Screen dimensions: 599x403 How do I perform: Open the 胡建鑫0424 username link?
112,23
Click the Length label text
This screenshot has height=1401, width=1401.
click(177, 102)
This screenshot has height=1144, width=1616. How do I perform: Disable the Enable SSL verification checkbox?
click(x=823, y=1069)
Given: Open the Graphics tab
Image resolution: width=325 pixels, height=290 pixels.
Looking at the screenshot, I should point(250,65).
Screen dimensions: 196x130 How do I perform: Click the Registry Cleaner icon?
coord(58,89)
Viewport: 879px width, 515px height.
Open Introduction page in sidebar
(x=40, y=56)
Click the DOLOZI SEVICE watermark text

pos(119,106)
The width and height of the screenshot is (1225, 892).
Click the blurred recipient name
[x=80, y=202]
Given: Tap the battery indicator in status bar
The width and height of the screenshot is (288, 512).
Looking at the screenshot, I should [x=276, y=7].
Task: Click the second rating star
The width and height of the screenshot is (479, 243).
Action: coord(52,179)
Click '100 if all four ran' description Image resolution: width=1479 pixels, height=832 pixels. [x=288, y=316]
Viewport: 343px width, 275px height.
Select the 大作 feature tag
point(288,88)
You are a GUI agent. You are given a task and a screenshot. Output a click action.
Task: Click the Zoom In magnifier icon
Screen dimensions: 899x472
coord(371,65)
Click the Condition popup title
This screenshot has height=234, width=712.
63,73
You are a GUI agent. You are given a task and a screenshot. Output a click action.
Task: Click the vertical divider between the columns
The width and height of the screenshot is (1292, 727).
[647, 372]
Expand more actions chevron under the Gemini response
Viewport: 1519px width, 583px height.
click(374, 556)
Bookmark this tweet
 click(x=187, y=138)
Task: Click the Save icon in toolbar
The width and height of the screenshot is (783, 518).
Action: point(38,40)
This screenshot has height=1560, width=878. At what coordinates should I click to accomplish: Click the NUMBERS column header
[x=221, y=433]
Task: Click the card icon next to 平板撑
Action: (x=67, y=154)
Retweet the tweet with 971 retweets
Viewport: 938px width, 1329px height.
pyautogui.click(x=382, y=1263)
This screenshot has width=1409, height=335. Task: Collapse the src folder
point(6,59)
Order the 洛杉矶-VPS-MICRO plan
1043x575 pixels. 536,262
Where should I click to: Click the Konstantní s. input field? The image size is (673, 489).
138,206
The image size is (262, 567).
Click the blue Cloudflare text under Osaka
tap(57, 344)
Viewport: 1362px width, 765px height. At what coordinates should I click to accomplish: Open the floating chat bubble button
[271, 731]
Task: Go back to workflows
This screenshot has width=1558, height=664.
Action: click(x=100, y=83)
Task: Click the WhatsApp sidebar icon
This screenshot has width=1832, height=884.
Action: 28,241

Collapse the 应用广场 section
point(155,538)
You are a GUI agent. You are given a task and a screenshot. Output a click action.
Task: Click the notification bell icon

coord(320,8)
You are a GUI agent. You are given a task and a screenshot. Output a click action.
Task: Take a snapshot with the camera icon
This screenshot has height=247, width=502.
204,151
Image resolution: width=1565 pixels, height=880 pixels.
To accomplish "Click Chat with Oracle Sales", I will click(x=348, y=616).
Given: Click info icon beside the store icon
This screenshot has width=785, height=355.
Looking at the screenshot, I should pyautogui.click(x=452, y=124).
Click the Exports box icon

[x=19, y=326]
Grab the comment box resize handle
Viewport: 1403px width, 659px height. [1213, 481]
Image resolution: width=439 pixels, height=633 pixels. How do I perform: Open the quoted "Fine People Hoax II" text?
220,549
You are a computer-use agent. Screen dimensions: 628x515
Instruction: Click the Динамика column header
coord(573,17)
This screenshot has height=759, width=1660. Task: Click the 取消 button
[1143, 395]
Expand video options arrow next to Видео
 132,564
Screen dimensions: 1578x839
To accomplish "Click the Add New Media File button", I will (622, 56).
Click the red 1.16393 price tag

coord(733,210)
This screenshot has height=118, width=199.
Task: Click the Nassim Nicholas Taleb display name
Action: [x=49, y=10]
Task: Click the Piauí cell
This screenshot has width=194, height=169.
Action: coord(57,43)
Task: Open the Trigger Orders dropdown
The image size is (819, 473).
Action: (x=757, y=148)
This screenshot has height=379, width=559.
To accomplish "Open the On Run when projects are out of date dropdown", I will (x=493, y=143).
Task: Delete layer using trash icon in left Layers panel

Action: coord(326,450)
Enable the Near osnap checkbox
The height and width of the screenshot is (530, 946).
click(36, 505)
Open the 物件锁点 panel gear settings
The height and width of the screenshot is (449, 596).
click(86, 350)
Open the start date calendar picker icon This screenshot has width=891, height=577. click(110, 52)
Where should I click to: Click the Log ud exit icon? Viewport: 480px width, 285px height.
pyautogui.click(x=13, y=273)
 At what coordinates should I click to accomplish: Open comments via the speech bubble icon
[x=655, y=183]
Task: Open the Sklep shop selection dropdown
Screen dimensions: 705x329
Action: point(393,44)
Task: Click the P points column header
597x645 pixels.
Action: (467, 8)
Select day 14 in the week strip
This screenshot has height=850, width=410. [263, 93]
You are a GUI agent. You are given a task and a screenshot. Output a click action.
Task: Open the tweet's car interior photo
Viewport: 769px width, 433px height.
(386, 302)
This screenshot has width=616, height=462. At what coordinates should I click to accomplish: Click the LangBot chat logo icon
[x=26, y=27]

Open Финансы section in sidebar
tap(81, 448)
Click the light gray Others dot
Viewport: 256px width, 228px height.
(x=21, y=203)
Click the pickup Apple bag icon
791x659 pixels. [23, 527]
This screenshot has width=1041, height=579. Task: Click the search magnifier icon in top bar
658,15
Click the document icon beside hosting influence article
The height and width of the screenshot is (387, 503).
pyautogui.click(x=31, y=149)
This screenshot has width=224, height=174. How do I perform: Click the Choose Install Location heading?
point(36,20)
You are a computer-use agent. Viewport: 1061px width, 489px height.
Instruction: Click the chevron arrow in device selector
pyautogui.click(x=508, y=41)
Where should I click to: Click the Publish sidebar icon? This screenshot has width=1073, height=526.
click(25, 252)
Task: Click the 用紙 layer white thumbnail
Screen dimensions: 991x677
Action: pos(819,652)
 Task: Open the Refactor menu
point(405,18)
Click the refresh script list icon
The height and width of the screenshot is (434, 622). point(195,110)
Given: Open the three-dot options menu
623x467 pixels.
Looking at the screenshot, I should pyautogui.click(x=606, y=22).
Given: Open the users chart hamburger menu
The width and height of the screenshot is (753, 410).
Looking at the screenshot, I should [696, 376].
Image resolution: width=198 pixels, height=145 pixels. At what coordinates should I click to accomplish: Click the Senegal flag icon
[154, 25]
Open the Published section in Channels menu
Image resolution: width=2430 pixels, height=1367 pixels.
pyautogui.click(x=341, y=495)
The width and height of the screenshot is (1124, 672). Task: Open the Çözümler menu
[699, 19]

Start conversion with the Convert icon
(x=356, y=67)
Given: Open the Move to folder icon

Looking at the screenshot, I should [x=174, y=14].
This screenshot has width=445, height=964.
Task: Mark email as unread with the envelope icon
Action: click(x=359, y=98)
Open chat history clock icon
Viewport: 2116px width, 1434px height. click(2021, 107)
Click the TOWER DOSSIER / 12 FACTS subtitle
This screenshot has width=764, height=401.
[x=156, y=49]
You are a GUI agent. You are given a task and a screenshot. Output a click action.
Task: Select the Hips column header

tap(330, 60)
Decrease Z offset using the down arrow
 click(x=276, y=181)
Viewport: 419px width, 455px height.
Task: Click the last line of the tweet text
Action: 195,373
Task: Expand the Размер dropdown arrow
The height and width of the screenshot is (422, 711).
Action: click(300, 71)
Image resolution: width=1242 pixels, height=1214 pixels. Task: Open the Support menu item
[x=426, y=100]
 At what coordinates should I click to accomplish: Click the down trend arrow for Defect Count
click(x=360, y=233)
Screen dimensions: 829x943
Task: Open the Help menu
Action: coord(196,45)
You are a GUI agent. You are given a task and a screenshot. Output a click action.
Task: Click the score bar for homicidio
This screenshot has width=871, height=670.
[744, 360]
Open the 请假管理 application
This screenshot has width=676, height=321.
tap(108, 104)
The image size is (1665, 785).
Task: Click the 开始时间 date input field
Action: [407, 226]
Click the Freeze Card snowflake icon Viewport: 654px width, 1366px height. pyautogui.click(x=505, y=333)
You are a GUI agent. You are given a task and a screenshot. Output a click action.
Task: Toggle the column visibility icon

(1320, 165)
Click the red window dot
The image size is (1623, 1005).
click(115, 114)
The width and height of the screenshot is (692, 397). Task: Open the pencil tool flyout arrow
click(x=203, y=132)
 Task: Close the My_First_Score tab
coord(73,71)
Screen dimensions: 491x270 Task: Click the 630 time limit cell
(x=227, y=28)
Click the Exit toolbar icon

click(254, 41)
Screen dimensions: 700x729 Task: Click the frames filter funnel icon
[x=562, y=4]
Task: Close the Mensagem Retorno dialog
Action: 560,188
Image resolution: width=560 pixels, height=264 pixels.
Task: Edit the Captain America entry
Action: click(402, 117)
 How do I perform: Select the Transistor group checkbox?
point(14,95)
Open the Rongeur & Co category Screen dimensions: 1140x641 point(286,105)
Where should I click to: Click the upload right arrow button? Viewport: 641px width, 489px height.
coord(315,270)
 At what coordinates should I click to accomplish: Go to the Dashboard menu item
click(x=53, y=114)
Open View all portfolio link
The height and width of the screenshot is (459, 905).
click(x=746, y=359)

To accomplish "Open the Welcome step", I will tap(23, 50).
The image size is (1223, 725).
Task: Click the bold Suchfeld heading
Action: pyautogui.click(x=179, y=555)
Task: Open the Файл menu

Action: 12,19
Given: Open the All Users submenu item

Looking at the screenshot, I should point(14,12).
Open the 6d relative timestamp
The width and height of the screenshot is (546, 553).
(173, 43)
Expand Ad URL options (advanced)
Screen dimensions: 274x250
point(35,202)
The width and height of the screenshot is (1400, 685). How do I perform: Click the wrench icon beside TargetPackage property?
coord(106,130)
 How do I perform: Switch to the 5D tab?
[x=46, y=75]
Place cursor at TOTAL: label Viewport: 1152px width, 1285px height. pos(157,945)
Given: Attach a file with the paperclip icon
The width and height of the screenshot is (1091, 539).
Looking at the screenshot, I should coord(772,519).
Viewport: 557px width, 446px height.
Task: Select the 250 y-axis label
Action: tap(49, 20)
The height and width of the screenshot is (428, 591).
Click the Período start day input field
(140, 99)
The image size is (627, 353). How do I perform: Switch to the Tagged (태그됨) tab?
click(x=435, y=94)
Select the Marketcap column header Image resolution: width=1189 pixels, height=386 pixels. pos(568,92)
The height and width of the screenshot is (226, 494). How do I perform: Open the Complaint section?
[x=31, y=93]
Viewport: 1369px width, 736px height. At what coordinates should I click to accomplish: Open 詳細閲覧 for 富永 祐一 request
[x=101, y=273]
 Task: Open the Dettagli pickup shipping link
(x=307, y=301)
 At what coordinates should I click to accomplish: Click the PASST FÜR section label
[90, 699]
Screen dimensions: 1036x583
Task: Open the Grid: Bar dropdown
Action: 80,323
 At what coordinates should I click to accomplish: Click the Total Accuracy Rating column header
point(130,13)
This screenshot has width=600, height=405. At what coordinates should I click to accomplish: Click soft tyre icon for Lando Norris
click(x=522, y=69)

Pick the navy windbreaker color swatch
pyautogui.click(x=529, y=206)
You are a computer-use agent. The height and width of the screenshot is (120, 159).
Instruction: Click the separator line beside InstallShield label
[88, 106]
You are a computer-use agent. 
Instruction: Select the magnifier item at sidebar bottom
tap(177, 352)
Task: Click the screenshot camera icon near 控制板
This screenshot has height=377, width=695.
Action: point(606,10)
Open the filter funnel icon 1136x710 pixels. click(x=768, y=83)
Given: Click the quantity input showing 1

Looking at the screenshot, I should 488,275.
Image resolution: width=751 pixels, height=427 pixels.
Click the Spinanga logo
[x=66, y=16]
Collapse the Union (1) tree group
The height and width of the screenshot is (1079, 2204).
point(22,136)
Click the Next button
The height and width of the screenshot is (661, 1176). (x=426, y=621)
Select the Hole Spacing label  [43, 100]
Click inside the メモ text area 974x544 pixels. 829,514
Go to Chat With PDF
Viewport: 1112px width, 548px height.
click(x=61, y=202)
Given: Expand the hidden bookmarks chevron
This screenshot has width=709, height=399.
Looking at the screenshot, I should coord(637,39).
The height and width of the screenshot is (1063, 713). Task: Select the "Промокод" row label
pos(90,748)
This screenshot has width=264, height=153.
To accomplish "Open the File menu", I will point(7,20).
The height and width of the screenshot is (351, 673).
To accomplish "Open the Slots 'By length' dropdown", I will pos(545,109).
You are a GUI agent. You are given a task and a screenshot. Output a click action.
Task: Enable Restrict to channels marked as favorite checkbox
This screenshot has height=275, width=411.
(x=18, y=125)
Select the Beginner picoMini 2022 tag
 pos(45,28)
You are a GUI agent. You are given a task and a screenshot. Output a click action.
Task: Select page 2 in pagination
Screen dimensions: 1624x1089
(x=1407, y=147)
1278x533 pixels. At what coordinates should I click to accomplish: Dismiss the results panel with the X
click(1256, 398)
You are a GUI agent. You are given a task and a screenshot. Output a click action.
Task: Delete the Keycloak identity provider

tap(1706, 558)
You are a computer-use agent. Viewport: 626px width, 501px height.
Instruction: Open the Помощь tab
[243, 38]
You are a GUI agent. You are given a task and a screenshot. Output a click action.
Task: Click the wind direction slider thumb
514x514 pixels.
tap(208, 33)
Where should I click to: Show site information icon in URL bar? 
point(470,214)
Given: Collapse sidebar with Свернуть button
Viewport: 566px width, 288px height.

→ **Do this**: Begin at the line that has "This screenshot has width=224, height=174." and stop after the line that has "click(25, 252)". Output that data as a two-column CSV with the headers input and output, one row for each text and the click that follows it, every field in double quotes and line breaks turned into spaces.

→ **Written response**:
input,output
"This screenshot has width=224, height=174. How do I perform: Click the Choose Install Location heading?","point(36,20)"
"You are a computer-use agent. Viewport: 1061px width, 489px height. Instruction: Click the chevron arrow in device selector","pyautogui.click(x=508, y=41)"
"Where should I click to: Click the Publish sidebar icon? This screenshot has width=1073, height=526.","click(25, 252)"